AAV9-SynCav1 treated hSOD1^G93A mice perform better on voluntary running wheel (RW) motor test. The 16 wk male and female total distance (km) (A, B) and mean RW velocity (m/s) (C, D) measured for 36 h. Data are expressed as means ± SEM. (n = 10-19/group). Student's t-test was used for A and B. 2-way ANOVA with Fisher's LSD multiple comparison test was used for C and D (*p < 0.05, **p < 0.01, ***p < 0.005, ****p < 0.0001).

Figure 5

SynCav1 prevented lumbar ventral horn motor neuron loss in 19 wk hSOD1^G93A mice. (A) Motor neuron (MN) was identified by the MN marker choline acetyl transferase (ChAT) in the lumbar ventral horn. Scale bar, 20 μm. (B-E) Number and average cell body area (μm²) of MNs per animal. A minimal of 3 images was used to calculate the average value. (F-G) Cav-1 expression was measured in individual ChAT+ somas and normalized to its area.
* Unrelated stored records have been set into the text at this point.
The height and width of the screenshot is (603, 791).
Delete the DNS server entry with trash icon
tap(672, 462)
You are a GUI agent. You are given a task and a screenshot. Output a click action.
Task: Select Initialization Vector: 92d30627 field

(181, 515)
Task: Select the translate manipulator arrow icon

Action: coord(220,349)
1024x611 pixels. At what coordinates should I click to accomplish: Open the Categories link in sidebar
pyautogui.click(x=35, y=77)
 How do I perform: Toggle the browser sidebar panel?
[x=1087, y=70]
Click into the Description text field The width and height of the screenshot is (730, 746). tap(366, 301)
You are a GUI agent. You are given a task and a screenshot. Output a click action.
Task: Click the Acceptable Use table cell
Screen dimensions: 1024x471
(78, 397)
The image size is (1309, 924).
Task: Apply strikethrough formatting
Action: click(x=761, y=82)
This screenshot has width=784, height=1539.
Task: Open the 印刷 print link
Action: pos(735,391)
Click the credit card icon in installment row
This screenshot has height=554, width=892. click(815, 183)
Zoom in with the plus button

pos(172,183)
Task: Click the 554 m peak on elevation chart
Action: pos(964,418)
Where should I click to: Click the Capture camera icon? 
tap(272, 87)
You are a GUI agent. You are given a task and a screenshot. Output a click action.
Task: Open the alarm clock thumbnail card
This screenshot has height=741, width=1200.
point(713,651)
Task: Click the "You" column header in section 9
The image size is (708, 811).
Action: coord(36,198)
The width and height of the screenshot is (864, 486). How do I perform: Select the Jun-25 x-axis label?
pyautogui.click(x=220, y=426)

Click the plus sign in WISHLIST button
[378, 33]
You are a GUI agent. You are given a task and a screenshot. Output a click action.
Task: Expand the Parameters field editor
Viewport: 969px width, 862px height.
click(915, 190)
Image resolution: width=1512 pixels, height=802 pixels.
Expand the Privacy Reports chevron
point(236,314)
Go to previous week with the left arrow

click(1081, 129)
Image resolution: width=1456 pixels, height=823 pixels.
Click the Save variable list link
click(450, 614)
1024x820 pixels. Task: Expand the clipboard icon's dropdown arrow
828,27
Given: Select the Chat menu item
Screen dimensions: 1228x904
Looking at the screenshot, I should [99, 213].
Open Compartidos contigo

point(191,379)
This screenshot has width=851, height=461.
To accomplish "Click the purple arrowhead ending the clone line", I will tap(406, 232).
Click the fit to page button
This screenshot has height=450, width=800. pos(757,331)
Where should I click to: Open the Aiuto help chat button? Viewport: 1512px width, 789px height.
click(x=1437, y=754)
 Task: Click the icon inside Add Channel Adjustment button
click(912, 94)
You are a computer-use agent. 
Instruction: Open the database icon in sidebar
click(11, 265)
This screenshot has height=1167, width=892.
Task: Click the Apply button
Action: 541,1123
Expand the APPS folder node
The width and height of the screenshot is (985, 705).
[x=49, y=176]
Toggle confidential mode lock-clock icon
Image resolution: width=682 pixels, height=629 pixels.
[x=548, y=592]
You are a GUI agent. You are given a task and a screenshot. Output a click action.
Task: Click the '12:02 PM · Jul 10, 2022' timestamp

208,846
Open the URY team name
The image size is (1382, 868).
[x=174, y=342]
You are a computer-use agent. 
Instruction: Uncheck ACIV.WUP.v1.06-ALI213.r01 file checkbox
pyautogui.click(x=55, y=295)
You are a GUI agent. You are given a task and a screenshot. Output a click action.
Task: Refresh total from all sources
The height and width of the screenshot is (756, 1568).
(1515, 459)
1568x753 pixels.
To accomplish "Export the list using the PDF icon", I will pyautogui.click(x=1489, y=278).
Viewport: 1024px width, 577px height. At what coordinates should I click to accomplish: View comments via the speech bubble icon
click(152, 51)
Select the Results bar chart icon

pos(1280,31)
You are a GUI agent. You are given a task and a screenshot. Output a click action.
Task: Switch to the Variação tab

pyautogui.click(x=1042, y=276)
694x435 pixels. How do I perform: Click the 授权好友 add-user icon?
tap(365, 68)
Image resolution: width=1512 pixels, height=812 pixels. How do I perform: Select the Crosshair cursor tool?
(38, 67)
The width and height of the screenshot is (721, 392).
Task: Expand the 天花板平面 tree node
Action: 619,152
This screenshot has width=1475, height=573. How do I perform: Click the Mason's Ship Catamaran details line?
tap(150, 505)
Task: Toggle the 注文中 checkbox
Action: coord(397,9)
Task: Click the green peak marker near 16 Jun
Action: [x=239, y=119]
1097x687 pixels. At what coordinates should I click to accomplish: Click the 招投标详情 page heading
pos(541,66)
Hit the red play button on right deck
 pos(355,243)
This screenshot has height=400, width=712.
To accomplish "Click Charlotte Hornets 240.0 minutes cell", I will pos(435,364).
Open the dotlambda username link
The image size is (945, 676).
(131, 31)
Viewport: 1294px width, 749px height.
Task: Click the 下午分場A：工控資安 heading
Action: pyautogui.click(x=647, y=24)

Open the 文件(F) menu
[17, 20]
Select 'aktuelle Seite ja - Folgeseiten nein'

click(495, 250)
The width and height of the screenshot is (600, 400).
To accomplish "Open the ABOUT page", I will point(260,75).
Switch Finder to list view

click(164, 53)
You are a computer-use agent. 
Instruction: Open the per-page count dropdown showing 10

Data are presented as mean ± SEM. Student's t-test (n = 3-8 mice/group; *p < 0.05, **p < 0.01, ****p < 0.001). (H-I) Simple linear regression with Pearson's r correlation analysis was performed comparing MN soma area with Cav-1 expression.

Figure 6

SynCav1 delivery preserved NMJ morphology in the gastrocnemius muscle. (A) Representative images of neuromuscular junction (NMJ) identified by bungarotoxin-alpha (Btx-α, post-synaptic) and synaptophysin (pre-synaptic vesicles). (B, C) NMJ occupancy is defined by pre-synaptic area overlaid with post-synaptic area (%). Student's t-test was performed for B and C (n = 3-5 mice/group; *p < 0.05, ****p < 0.0001).